Daí que virou questão de honra para a tropa parlamentar impedir que o moço emplaque sua sucessora quando deixar a pasta — o que deve acontecer até esta sexta-feira (20). A base alega que Menezes tem mais de 50 mil militares sob o seu comando. E que a continuidade faria com que ele mantivesse o poder sobre esse provável (e gigantesco) eleitorado.
O suficiente para desequilibrar a disputa.
A turma uniu esforços para impedir que Menezes indique sua substituta. Querem que o governador — seja ele Cláudio Castro (PL) ou quem assumir a cadeira quando ele sair — nomeie alguém técnico, e neutro, para tocar o cargo de alta relevância na pauta da Segurança Pública. Uma mina de ouro eleitoral.

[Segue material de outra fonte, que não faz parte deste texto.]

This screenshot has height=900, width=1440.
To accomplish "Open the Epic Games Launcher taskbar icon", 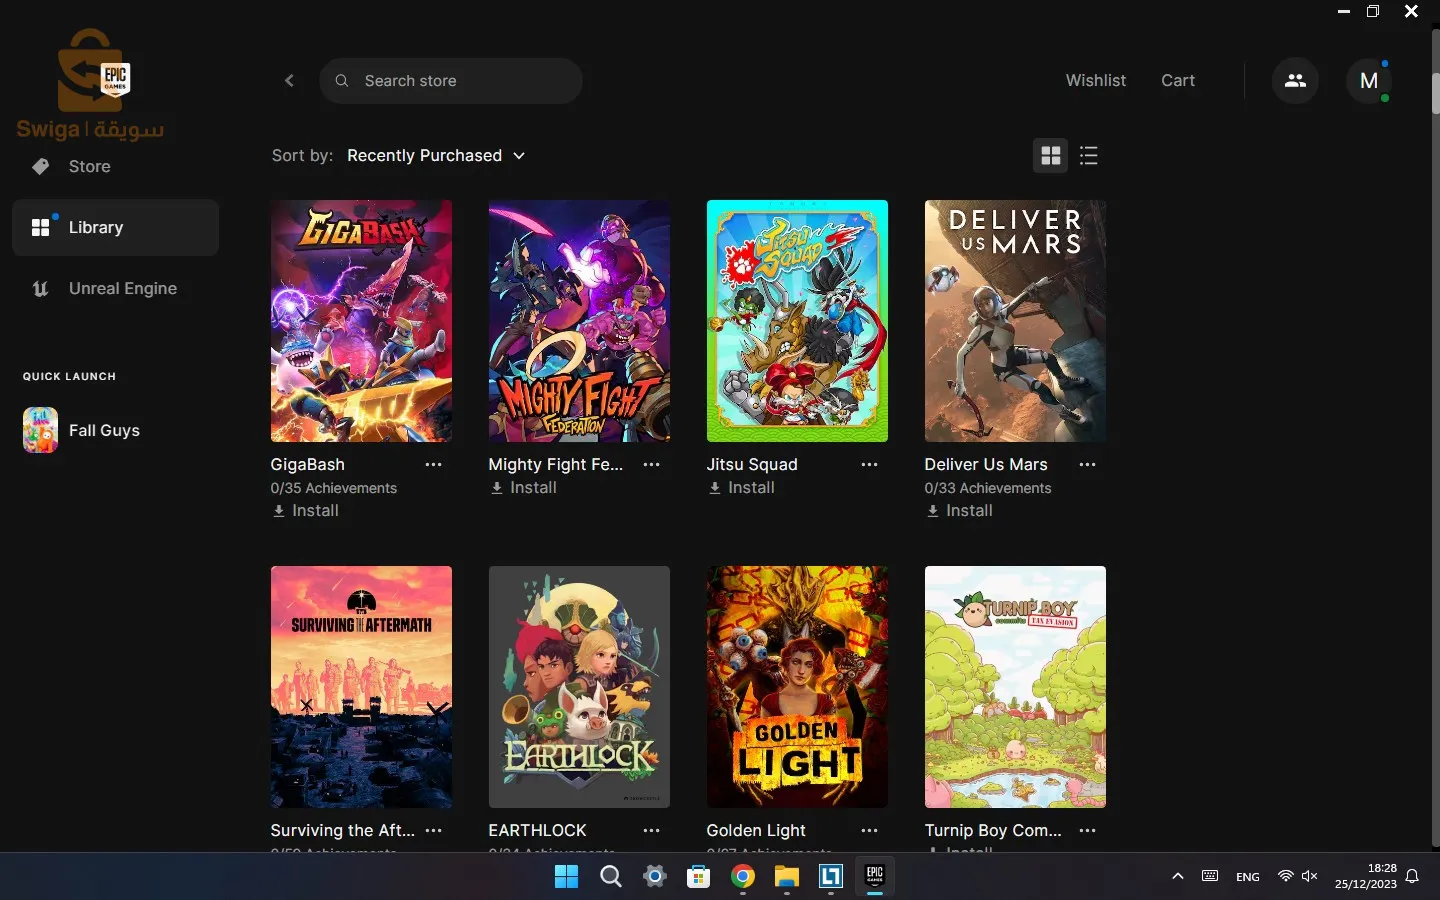I will pos(874,878).
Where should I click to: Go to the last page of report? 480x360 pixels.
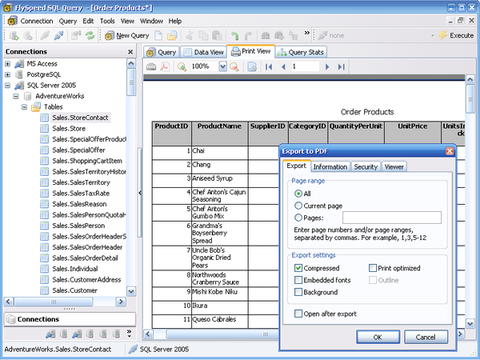coord(341,67)
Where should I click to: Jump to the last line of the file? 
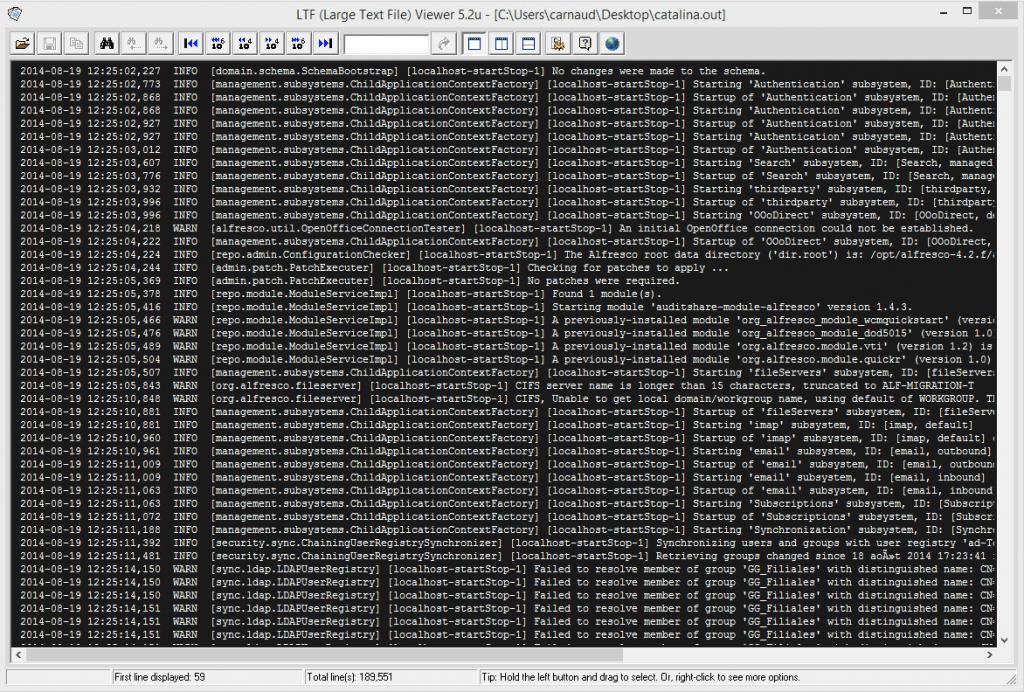[324, 43]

O fato é que o coronel foi um dos três únicos secretários que não receberam as instruções para a apresentação dos substitutos. Os outros foram André Moura, de Governo (que vai voltar para o Sergipe); e Vinícius Farah, de Desenvolvimento Econômico (cuja vaga volta ao domínio do União Brasil).
Menezes indicou sua chefe de gabinete
O secretário da PM queria deixar sua chefe de gabinete, a coronel Gabryela Dantas, em seu lugar.
Para quem não está ligando o nome à pessoa, Gabryela foi a porta-voz da PM exonerada por Cláudio Castro, quando ainda governador interino, em 2020, por ter publicado um vídeo nas redes sociais da corporação atacando um repórter dos jornais “O Globo” e “Extra”.
Ao deixar o posto, ela foi nomeada comandante do 23º BPM (Leblon). Também ocupou os postos de assessora jurídica da PM e diretora geral de Odontologia.
Uma mulher entre os cotados para assumir a Polícia Militar
Entre os cotados para assumir o lugar de Menezes está a coronel Pricilla Azevedo, a primeira mulher a comandar uma Unidade de Polícia Pacificadora (UPP) no Santa Marta, em 2008. Foi também a primeira mulher a assumir o comando de um batalhão de área tradicional, o 6º BPM (Tijuca).
Atuou ainda como coordenadora das UPPs, e também esteve nomeada como secretária estadual de Assistência à Vítima. Hoje está sem cargo definido na PM ou no governo.